Quando non esiste una situazione di patologia, i criteri di esecuzione dei pagamenti sono tutt’affatto diversi da quelli ispirati al principio di parità. A tale conclusione si perviene quando si esamina la norma in tema di imputazione dei pagamenti. Nell’ambito del rapporto bilaterale creditore-debitore, se vi sono più obbligazioni[9], il criterio di soddisfacimento non è quello della distribuzione paritaria percentuale (fra più ragioni di credito), ma quello della scadenza del debito e, poi, quello della protezione del debito meno garantito; la descrizione scalare contenuta nell’art. 1193 cc né è un esempio. L’imputazione del pagamento va fatta in modo proporzionale solo quando non soccorrono gli altri (e precedenti) criteri.

Il criterio di imputazione dei pagamenti può essere trasferito alla fattispecie nella quale non vi sono più debiti bilaterali, ma vi sono più debiti/crediti fra un debitore e più creditori. Anche in questo caso, le risorse disponibili nel patrimonio del debitore non vanno distribuite paritariamente, ma vanno attribuite ai singoli creditori in ragione, ad esempio, della scadenza del debito[10].

Da queste prime e semplici riflessioni, sortisce già una prima, provvisoria, conclusione. Il principio della par condicio creditorum non è assoluto perché non va invocato quando il patrimonio del debitore è sufficiente a garantire il soddisfacimento di tutti i creditori.

▶ [Righe di dati]:
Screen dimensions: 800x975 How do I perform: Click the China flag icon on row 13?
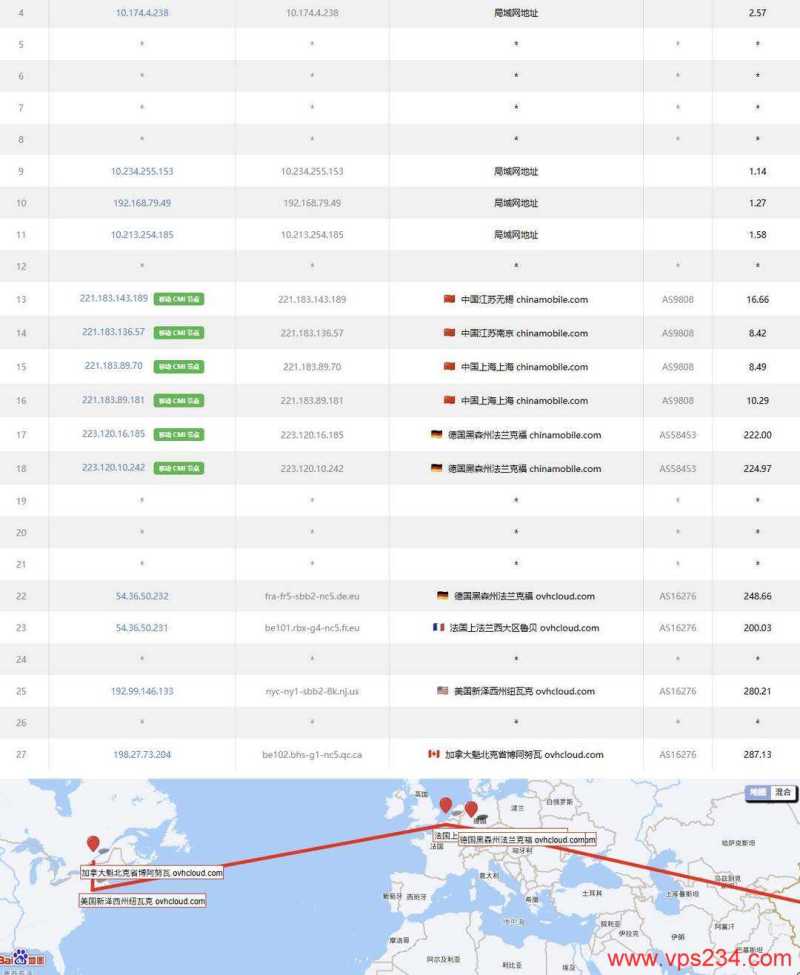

==

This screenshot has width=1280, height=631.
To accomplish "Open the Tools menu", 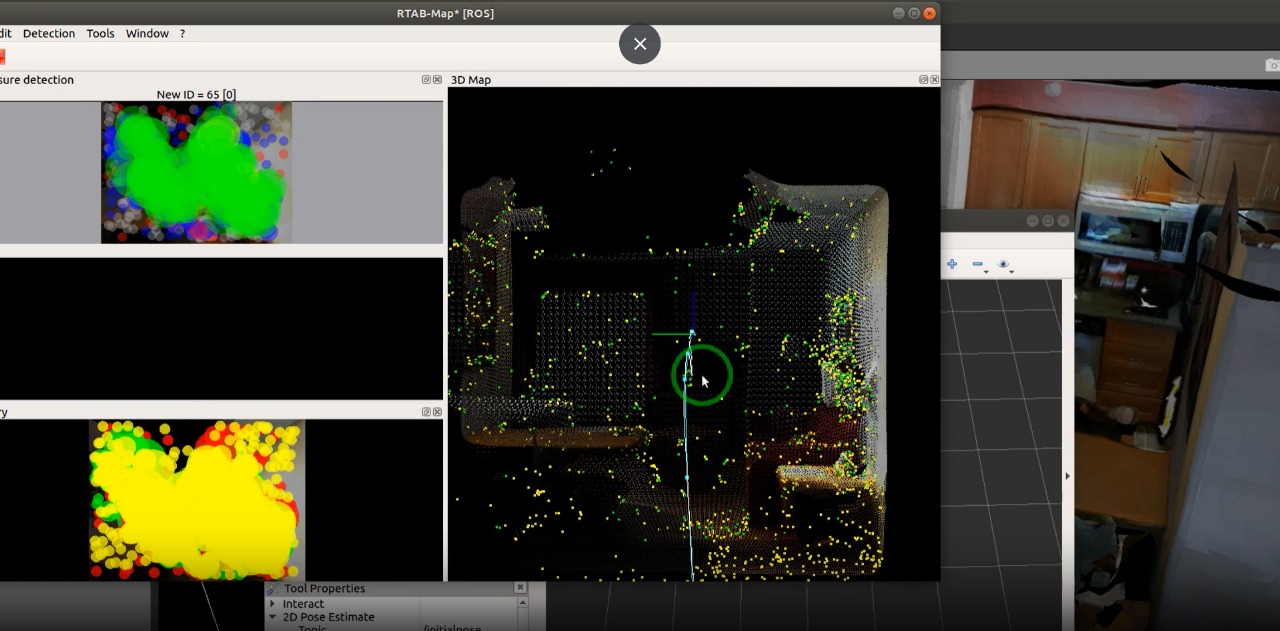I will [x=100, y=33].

▶ [Compiti da svolgere]:
1 - Riporta dal testo della pagina il brano che va da "Il criterio di imputazione" fino a "tutti i creditori.".
2 - Secondo il testo della pagina, in quale caso il principio della par condicio creditorum non va invocato?

▶ [Soluzioni per compito]:
1 -
Il criterio di imputazione dei pagamenti può essere trasferito alla fattispecie nella quale non vi sono più debiti bilaterali, ma vi sono più debiti/crediti fra un debitore e più creditori. Anche in questo caso, le risorse disponibili nel patrimonio del debitore non vanno distribuite paritariamente, ma vanno attribuite ai singoli creditori in ragione, ad esempio, della scadenza del debito[10].

Da queste prime e semplici riflessioni, sortisce già una prima, provvisoria, conclusione. Il principio della par condicio creditorum non è assoluto perché non va invocato quando il patrimonio del debitore è sufficiente a garantire il soddisfacimento di tutti i creditori.

2 - Quando il patrimonio del debitore è sufficiente a garantire il soddisfacimento di tutti i creditori.